CLEP (the College-Level Examination Program®) offers 34 exams that cover intro-level college course material. With a passing score on one CLEP exam, you could earn three or more college credits at more than 2,900 U.S. colleges and universities.
CLEP was created to help individuals with prior knowledge in a college course subject earn their degree efficiently and inexpensively. That prior learning could have taken place through advanced high school courses, independent reading and study, online courseware or textbooks, noncredit courses, or on-the-job training.
Key CLEP Facts:
- Students take CLEP exams on a computer at official CLEP test centers.
- CLEP exams contain multiple-choice questions.
- CLEP exams take about 90–120 minutes to complete, depending on the exam subject.
- CLEP exams are offered year-round at more than 2,000 CLEP test centers worldwide. Students can also take CLEP exams at home with remote proctoring.
- Students receive their CLEP exam scores immediately after completing the exam (except for College Composition and Spanish with Writing).
- More than 2,900 U.S. colleges and universities grant credit for CLEP.
Who Can Take CLEP Exams?
Anyone interested in earning college credit and saving time and money can take a CLEP exam. CLEP launched in 1967 as a way for adult students and military service members to earn degrees inexpensively while also being able to meet work and family responsibilities.

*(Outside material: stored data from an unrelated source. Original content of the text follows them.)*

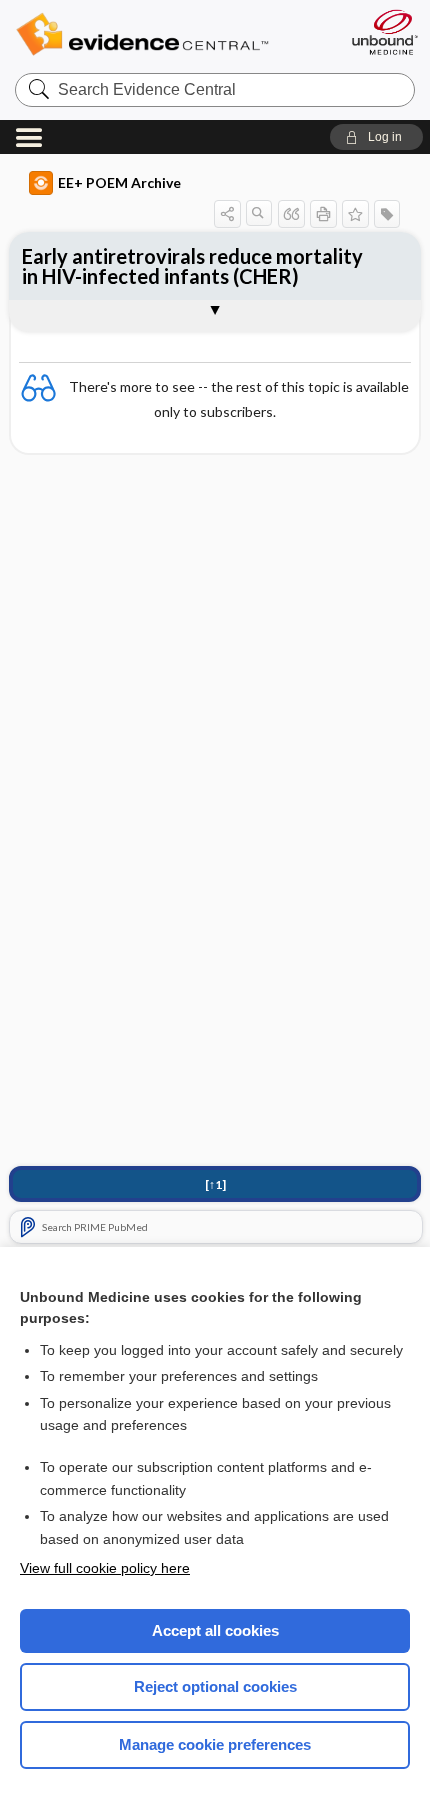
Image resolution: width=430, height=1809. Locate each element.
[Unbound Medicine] (384, 32)
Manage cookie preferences (215, 1744)
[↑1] (215, 1184)
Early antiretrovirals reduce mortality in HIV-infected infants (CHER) (192, 266)
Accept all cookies (215, 1630)
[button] (376, 137)
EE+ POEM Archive (119, 182)
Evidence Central (172, 34)
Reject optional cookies (215, 1686)
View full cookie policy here (105, 1568)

Today, CLEP benefits everyone including high school students, college students, adult learners, service members and veterans, and professionals seeking continuing education credits.
Everyone is welcome to take a CLEP exam at a CLEP test center. Students interested in taking a CLEP exam at home with remote proctoring must be:
- 13 years old or older and located in the U.S. (excludes U.S. territories)
- DANTES-funded. *
* Please note DANTES-funded candidates can register now for remote-proctored exams but won’t be able to schedule their at-home exam appointment until mid-May. If you’re a DANTES-funded test taker who needs to take an exam before mid-May, we recommend selecting a CLEP test center as your preferred test center during registration and NOT remote proctoring.

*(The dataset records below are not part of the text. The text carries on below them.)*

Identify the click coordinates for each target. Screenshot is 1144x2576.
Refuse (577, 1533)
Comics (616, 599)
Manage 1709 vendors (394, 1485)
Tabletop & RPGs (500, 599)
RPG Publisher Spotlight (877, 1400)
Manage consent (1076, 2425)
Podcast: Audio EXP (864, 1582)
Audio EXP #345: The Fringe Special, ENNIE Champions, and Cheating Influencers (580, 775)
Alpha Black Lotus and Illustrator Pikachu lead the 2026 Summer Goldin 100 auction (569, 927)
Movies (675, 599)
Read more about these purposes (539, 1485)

In addition to being eligible for remote proctoring, you must also make sure you can meet all remote proctoring requirements.
How do I know if CLEP is right for me?
Ask yourself the following questions to figure out if taking a CLEP exam is right for you:
- Does my college or university accept the CLEP exam subject I’m interested in taking?
- Does the CLEP exam I'm interested in taking fulfill a degree requirement?
- Have I already gained knowledge in any of the CLEP exam subjects through a previous course, independent reading and study, work, or other experience?
- Am I looking for ways to reduce my college tuition bill?
- Do I need to earn my degree in a shorter amount of time?
- Do I have other obligations such as family and/or work that require me to have more flexibility in earning college credit for my degree?
If you answered yes to some of these questions, you could benefit from a CLEP exam. Talk to your guidance counselor or academic advisor to find out how a CLEP exam could fit in with your education plans.
CLEP is for Everyone
Getting Credit for General Requirements
At some colleges, you may be able to apply your CLEP credit to the college's core curriculum requirements. For example, CLEP credit may be given as “6 hours—English Credit” or “3 hours—Math Credit,” and can be used for any English or mathematics course. Find out before you take a CLEP exam what type of credit you can receive from your institution, or whether you will be exempted from a required course but receive no credit.
Some colleges won't grant credit for a CLEP exam if you've already attempted a college-level course closely aligned with that exam. For example, if you successfully completed English 101 or a comparable course on another campus, you wouldn't receive CLEP credit in that same subject. Also, some colleges won't allow you to earn CLEP credit for a course that you failed.